A bill has been presented to Parliament to provide what its supporters call “a clear framework, based on scientific reality, to deliver the UK’s commitments to the 2015 UN Paris Climate Agreement and to tighten up current UK legislation.”
The objectives of the Private Members’ Bill, which has the backing of MPs from 7 opposition parties, are to “ensure that the UK plays its fair and proper role in limiting global temperatures to 1.5 degrees,” as well as “protecting and restoring the UK’s ecosystems, with a focus on biodiversity, soils and natural carbon sinks.”
The Bill calls for an emergency Citizen’s Assembly to assist the government in deciding measures to include in a new Climate and Ecological Emergency Strategy.

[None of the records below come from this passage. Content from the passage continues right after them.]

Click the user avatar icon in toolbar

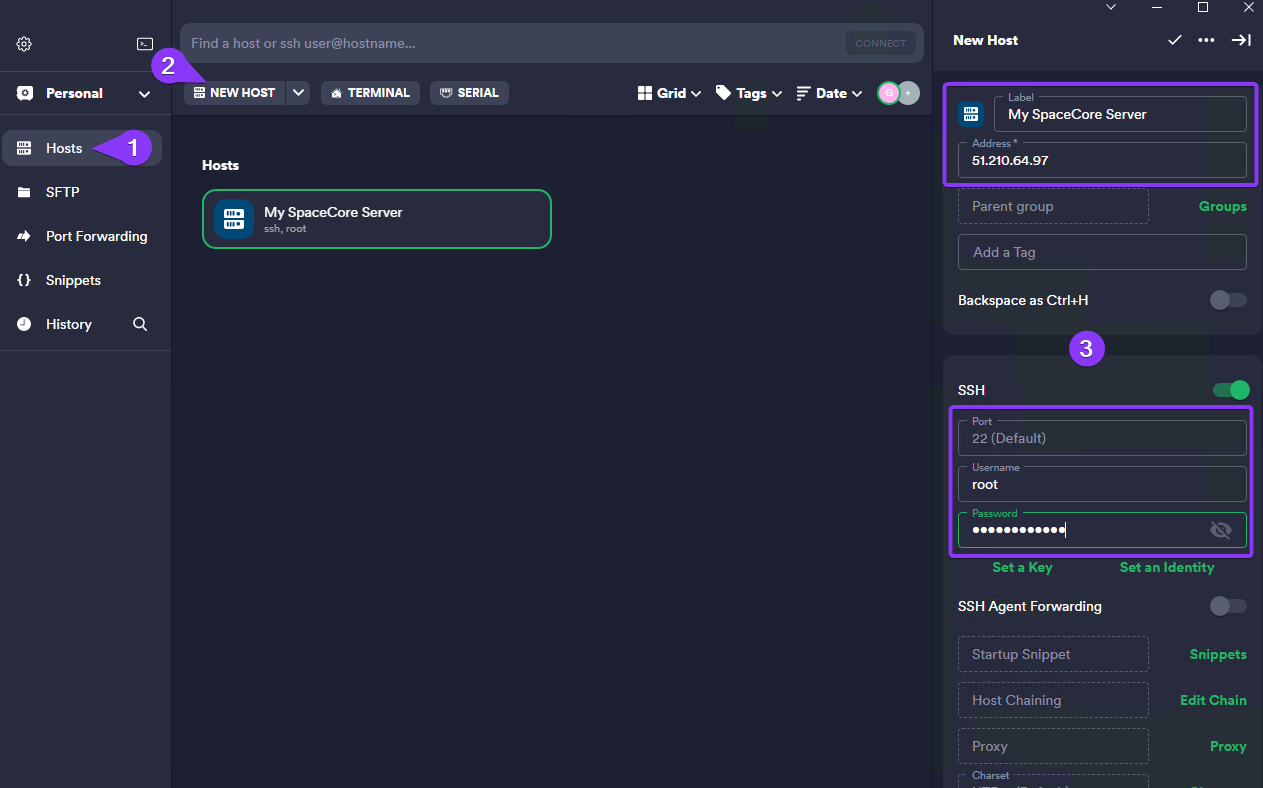(x=888, y=93)
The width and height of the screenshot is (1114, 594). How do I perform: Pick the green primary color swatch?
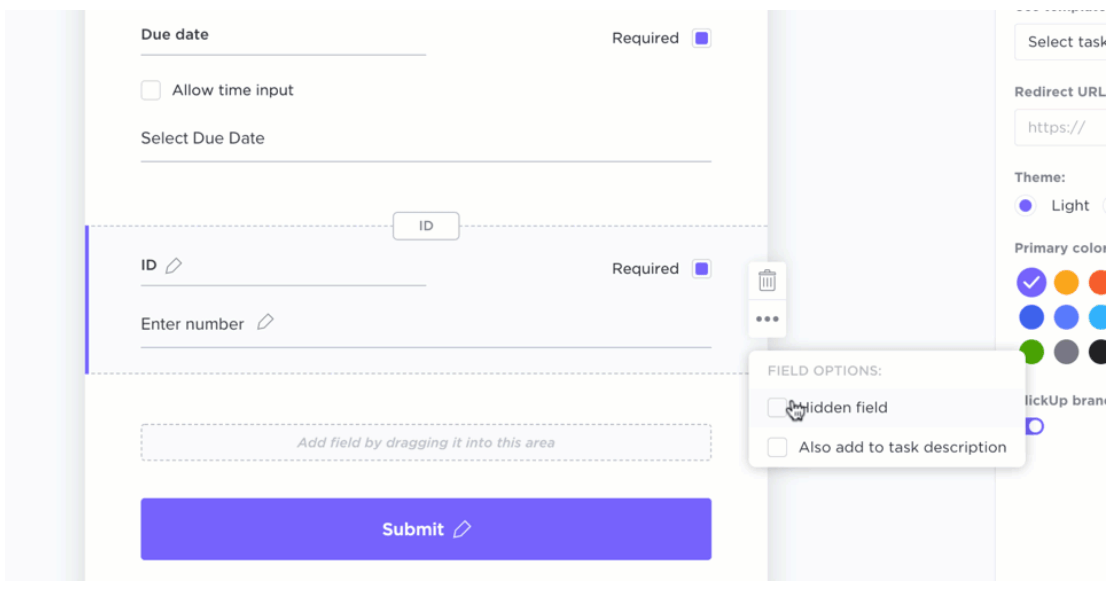[x=1031, y=352]
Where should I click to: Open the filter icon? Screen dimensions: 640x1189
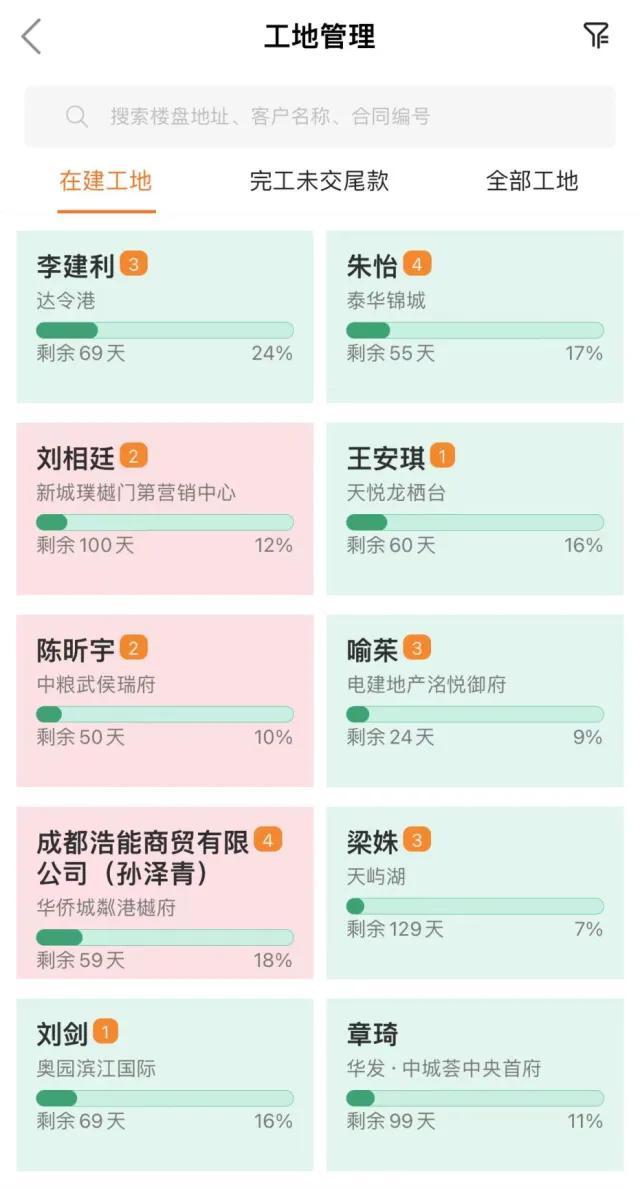tap(596, 36)
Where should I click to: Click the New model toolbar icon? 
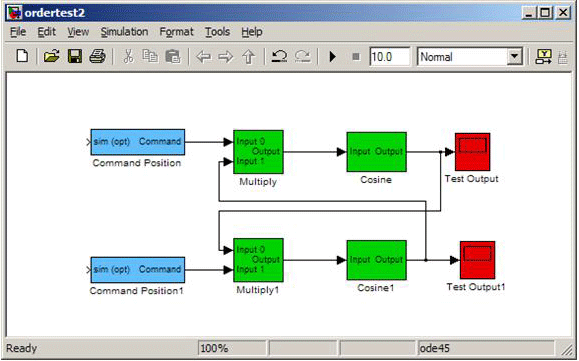23,56
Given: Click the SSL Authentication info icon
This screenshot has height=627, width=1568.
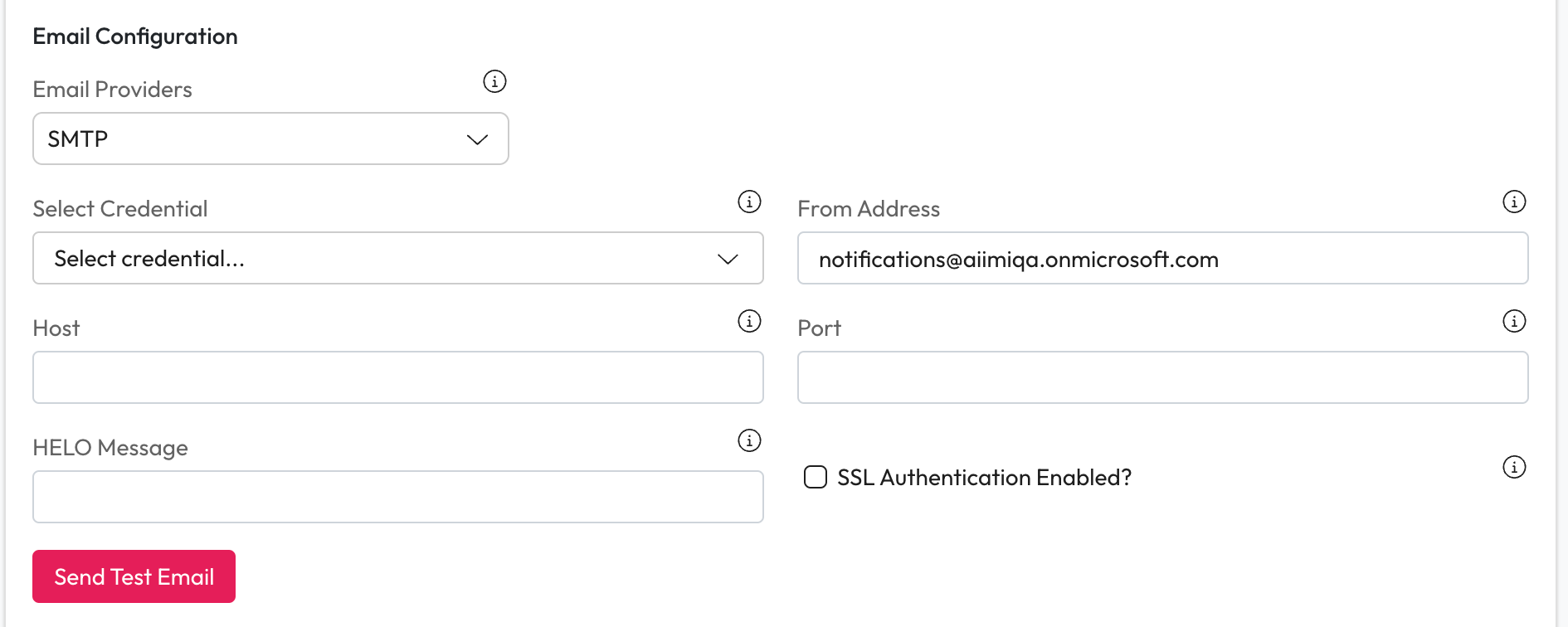Looking at the screenshot, I should pos(1514,467).
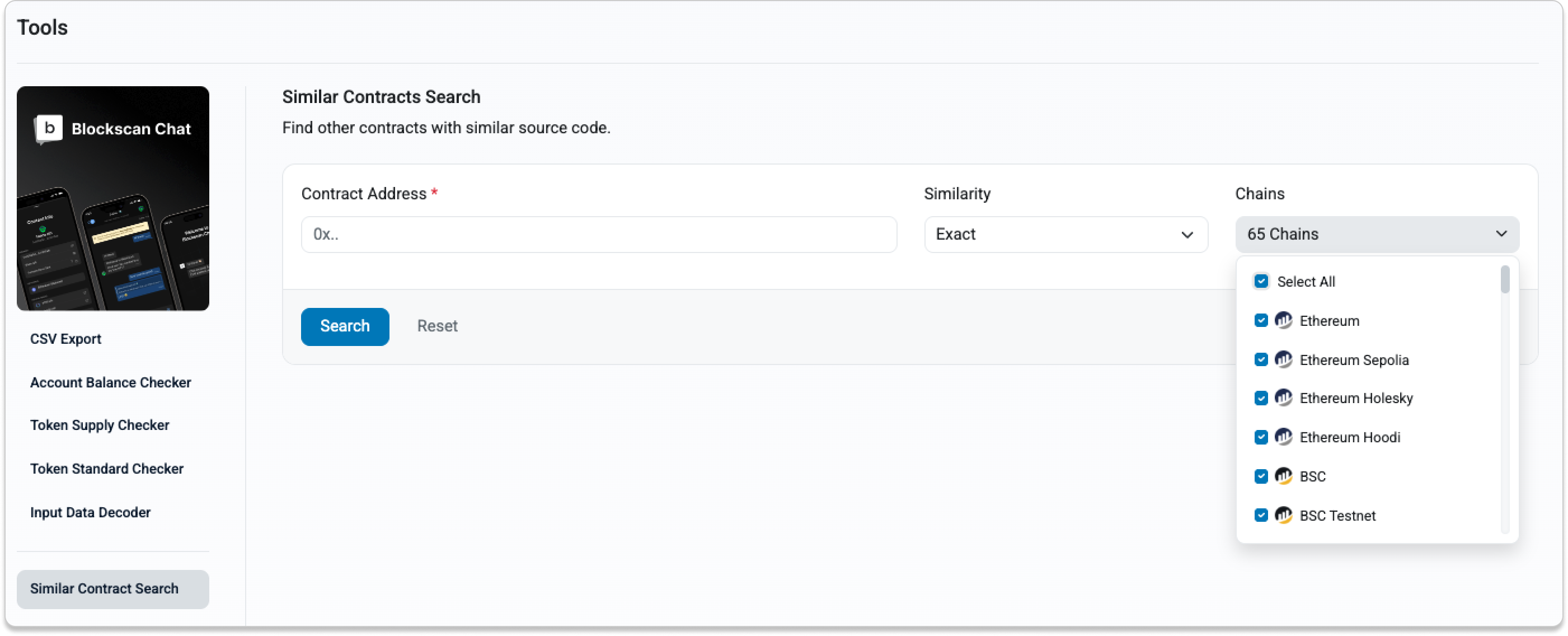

The organisers behind the Bill have launched a campaign aimed at lobbying MPs for support, as, without the backing of dozens of Conservative Members of Parliament, the Bill will not be passed into law.
The presentation of the Bill was planned to coincide with ten days of action by Extinction Rebellion, with protests focusing on Cardiff, Manchester and London. On September 1st alone, there were 250 arrests made in London, according to XR, with rebels occupying Parliament Square to demand that MPs back the CEE Bill.
The Bill has gained support from academics, public figures and campaigners, including the author Margaret Atwood, the former Archbishop of Canterbury Dr Rowan Williams, and economist, author and academic Kate Raworth.
Raworth, who is Senior Research Associate at Oxford University’s Environmental Change Institute, told The Oxford Blue that she was supporting the CEE Bill “because the UK’s current goal of net zero carbon emissions by 2050 is utterly inadequate.”
“The UK was the first country into the Industrial Revolution – now we should be one of the first countries out, given our disproportionate historical responsibility for CO2 emissions.”
Citing the date currently set as the UK’s target for reaching net zero carbon emissions, Raworth added; “The 2050 date is a date set for the whole world: the idea that the world’s richest and most carbon-polluting nations should think it’s an adequate date for their own action is absurd.”
The formal draft of the Bill presented by Lucas requires the Prime Minister to “ensure that the United Kingdom achieves specified objectives in tackling the climate and ecological emergency,” with these going far beyond what has been proposed by the government. In addition, it demands that the Environment Secretary implements a Climate and Ecological Emergency Strategy within six months of the Bill’s passing, informed by a Citizen’s Assembly.
The Bill mandates the government to take into account the UK’s “entire carbon footprint domestically and internationally, necessitating real action on emissions reductions.” The government has been criticised in the past for not including international aviation and shipping, or consumption emissions in its official figures, and thus one element of the Bill is to include these within the UK’s net zero targets.
The Committee on Climate Change, which advises the government on its climate policies, reported earlier this year that, “policy implementation has not yet met the required ambition,” leading the Bill’s authors to argue that, “we are not even on track for the current 2050 net zero target.”
The second element of the Bill focuses on actively conserving the natural world and cites the 2019 State of Nature Report, which highlighted the rate of decline in biodiversity in the UK, including a 97% loss of wildflower meadows in the last century.
One of the bill’s prominent supporters is former Greenpeace Executive Director, Kumi Naidoo. Naidoo wrote; “The urgency and scale of the response required to tackle the emergency facing life on Earth is in this Bill. Those who are vulnerable are already suffering, the Bill provides a route for these communities to define the actions needed to protect them and all that they cherish.”
The Bill will be given its second reading in March next year.
Layla Moran, the Liberal Democrat MP for Oxford West and Abingdon, has been contacted for comment.